Liang Tianjian, Sun Ze-Yu, Ishima Rieko, Xie Xiang-Qun, Xue Ying, Li Wei, Feng Zhiwei
Department of Pharmaceutical Sciences, Computational Chemical Genomics Screening Center, and Pharmacometrics and System Pharmacology PharmacoAnalytics, School of Pharmacy, National Center of Excellence for Computational Drug Abuse Research, University of Pittsburgh, Pittsburgh, PA 15261, USA.
Department of Structural Biology, School of Medicine, University of Pittsburgh, Pittsburgh, PA, USA.
Research (Wash D C). 2025 Apr 15;8:0674. doi: 10.34133/research.0674. eCollection 2025.

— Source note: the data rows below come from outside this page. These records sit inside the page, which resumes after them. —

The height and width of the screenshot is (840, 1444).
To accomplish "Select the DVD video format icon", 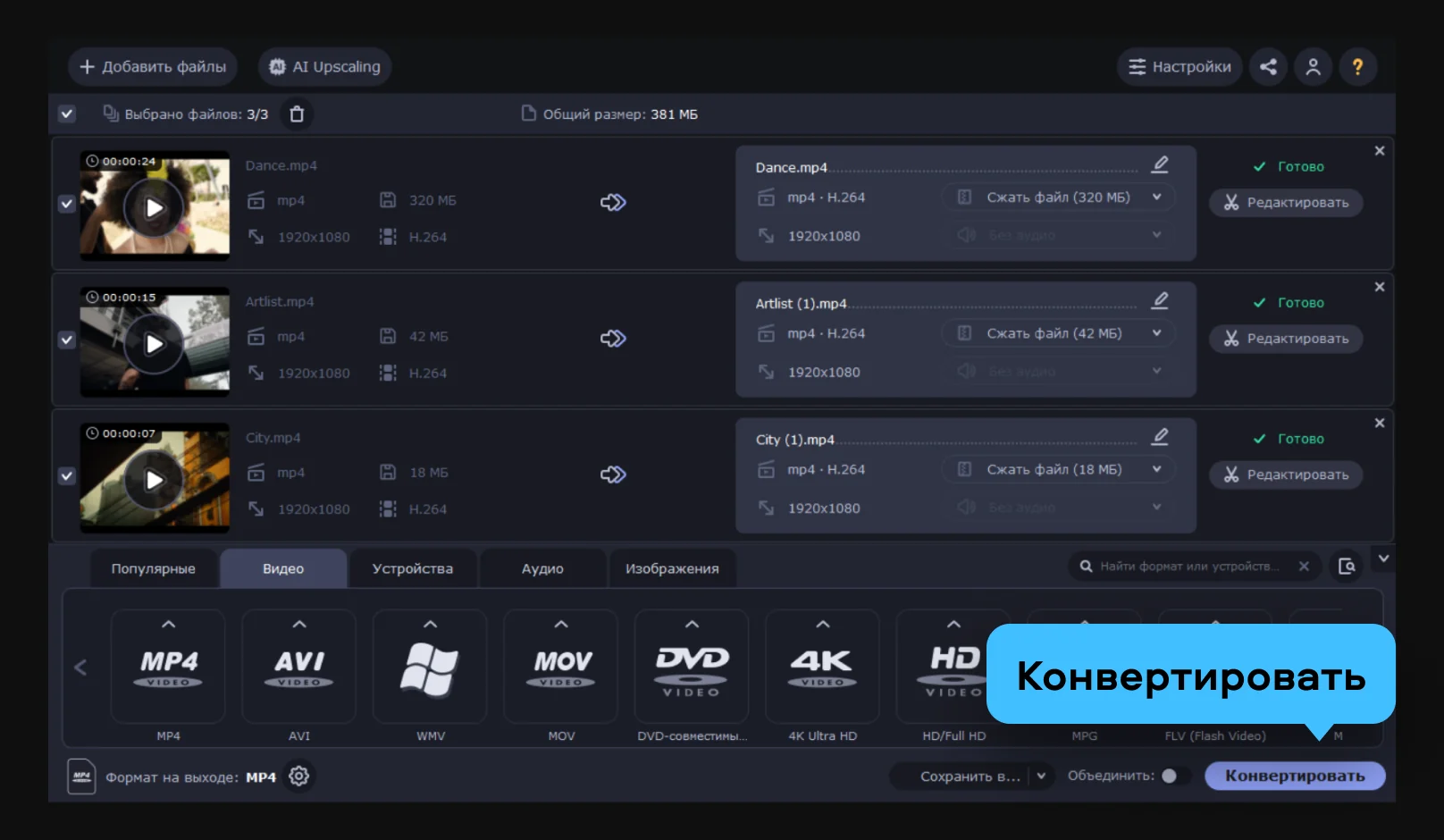I will coord(692,666).
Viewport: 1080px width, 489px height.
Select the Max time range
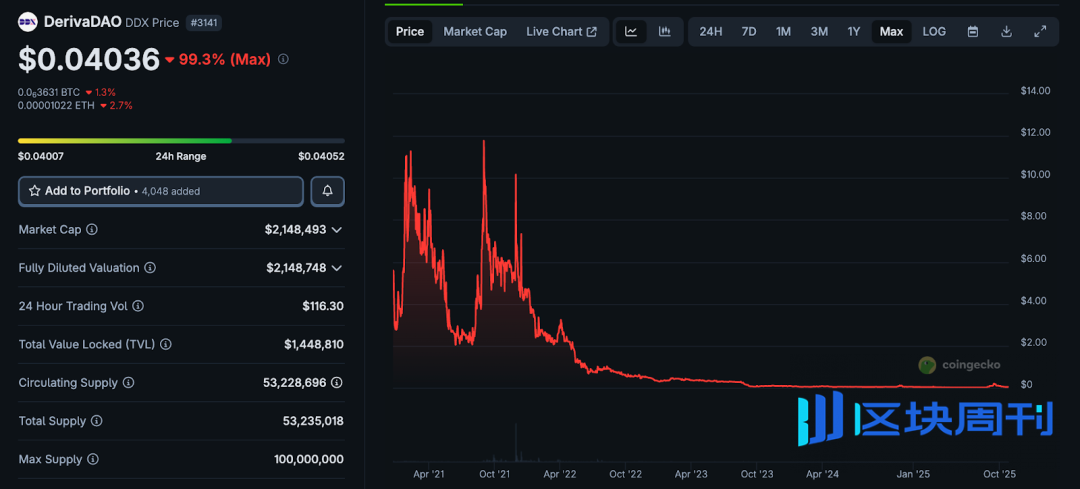click(891, 32)
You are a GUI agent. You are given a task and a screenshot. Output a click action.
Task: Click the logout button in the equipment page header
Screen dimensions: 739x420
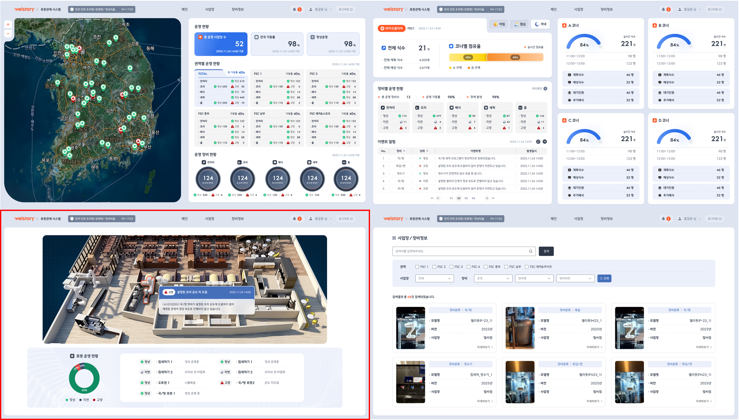(x=714, y=218)

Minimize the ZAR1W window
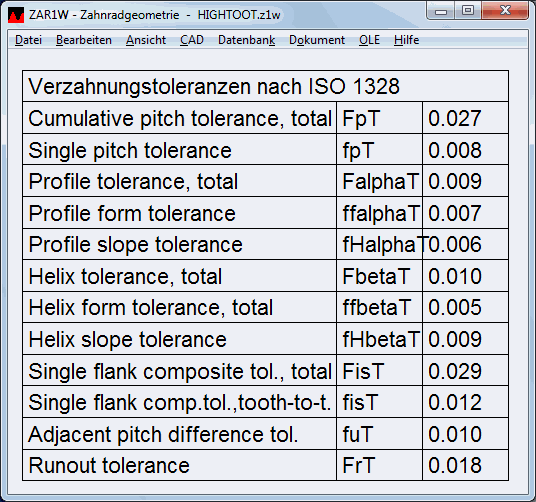pyautogui.click(x=441, y=11)
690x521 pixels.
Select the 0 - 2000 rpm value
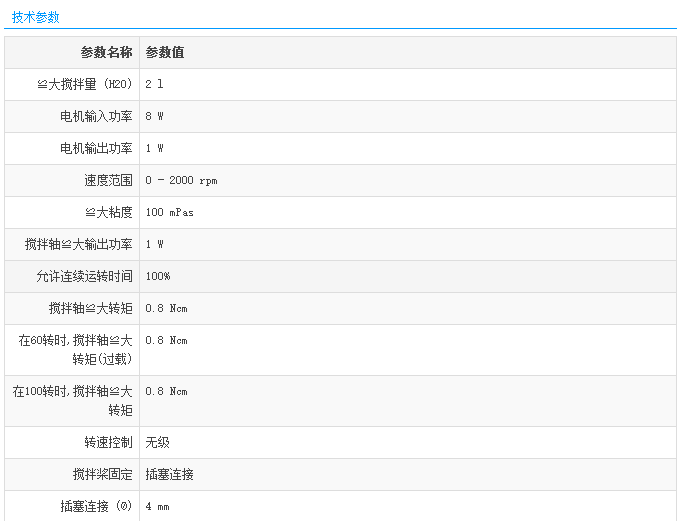pos(181,180)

Proteins play a critical role in biology and biopharma due to their specificity and minimal side effects. Predicting the effects of mutations on protein stability is vital but experimentally challenging. Deep learning offers an efficient solution to this problem. In the present work, we introduced ProstaNet, a deep learning framework that predicts stability changes resulting from single- and multiple-point mutations using geometric vector perceptrons-graph neural network for 3-dimensional feature processing. For training ProstaNet, we meticulously crafted ProstaDB, a comprehensive and pristine thermodynamics repository, including 3,784 single-point mutations and 1,642 multiple-point mutations. We also created thermodynamic looping for enlarging the limited data size of multiple-point mutation and applied an innovative clustering method to generate a standard testing set of multiple-point mutation. Besides, we identified residue scoring as the most important encoding method in protein properties prediction. With these innovations, ProstaNet accurately predicts thermostability changes for both single-point and multiple-point mutations without showing any bias. ProstaNet achieves an accuracy of 0.75, outperforming existing methods for single-point mutation prediction, including ThermoMPNN (0.63), PoPMuSiC (0.66), MUPRO (0.52), and FoldX (0.71). ProstaNet also achieves a 1.3-fold increase in accuracy compared to FoldX for multiple-point mutation predictions. Validated by experiment, 4 out of 5 single-point mutation predictions (80%) and all multiple-point mutation predictions (100%) for HuJ3 mutants were accurate, demonstrating the potential benefits of ProstaNet for protein engineering and drug development.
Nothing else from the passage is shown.